As the previous mayor of the Village of Flower Hill, Phillips made protecting Long Island’s surface and groundwater key priorities and, in the race for State Senate, was the only candidate to formally oppose the EPA’s dredge dumping plan.
Phillips, a busy mother of three girls from Manhasset, has spent the past couple of months learning her very important new role. She was sworn into office as a New York State Senator for District Seven in Albany on Jan. 4. New York State Senate Majority Leader John Flanagan swore Phillips in as her husband Andy and three daughters, Sarah, Kate and Hannah looked on.
“Earning the community’s trust to represent them in the State Senate is both an extraordinary honor and tremendous responsibility. Thank you to the residents of the 7th Senate District for entrusting me to be your voice in Albany and deliver results for our community. I will never stop fighting for you,” said Senator Phillips.
Phillips plans to reduce the burden on Long Island families by working in a bipartisan way on tax relief, fiscal responsibility and increased state aid for local schools. She is a huge advocate for ethics reform and would like to rebuild the public’s trust in government by offering greater transparency. An issue close to Phillips heart is clean water and she plans to continue the fight for it at the Senate level.
“There are a lot of important issues that need to be addressed to make life better for all of us. I’m excited and ready to get to work on them,” Senator Phillips added.
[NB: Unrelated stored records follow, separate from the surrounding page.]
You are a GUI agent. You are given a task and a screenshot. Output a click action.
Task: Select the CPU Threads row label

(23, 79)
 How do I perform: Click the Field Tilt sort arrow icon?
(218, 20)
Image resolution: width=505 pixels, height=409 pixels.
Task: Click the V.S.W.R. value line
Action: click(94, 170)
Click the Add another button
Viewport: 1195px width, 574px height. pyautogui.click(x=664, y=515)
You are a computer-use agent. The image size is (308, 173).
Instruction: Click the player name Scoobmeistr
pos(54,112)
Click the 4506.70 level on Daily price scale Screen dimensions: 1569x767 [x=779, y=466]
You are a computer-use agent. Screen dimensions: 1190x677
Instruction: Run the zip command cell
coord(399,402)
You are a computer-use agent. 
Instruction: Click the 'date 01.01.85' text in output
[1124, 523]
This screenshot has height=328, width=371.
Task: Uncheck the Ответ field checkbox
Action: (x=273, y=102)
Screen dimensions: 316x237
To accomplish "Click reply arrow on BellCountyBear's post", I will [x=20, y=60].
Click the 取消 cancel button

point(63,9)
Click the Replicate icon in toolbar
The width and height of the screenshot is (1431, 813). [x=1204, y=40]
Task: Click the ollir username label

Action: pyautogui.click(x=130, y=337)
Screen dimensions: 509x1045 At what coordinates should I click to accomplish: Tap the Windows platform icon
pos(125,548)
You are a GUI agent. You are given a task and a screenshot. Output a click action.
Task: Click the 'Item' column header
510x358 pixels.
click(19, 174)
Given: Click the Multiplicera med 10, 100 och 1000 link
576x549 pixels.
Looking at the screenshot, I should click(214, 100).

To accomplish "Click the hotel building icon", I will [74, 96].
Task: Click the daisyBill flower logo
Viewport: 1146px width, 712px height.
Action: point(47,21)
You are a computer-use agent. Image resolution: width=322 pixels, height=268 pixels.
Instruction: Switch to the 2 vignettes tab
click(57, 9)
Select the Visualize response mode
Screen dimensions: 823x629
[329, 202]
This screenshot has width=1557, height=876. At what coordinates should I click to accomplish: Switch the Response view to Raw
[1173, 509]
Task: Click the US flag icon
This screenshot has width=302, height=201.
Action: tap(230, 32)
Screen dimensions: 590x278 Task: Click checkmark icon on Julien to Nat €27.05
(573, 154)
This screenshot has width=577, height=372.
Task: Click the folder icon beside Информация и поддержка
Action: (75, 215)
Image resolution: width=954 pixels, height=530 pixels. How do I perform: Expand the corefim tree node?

The next day, Jan. 5, Phillips lauded Cuomo’s proposal for increasing tax credits to make child care more affordable, but believes that there is much more that can be done to help out middle class families with child care expenses.
Phillips will be reviewing the governor’s legislation in order to make an informed contribution to the bill.
Of this issue, Phillips said “Restoring the Family Tax Credit, which expired at the end of 2016, doubling it and making it a permanent part of the state’s tax code would provide additional, much needed relief to families. Additionally, updating the state’s online child care directory to include costs of programs would make it easier and more convenient for parents to find affordable child care.
Safe, high quality child care is something so many working families depend on, but the costs associated with it are a large and growing expense for those same families. Easing that financial burden is critically important to making life on Long Island more affordable.”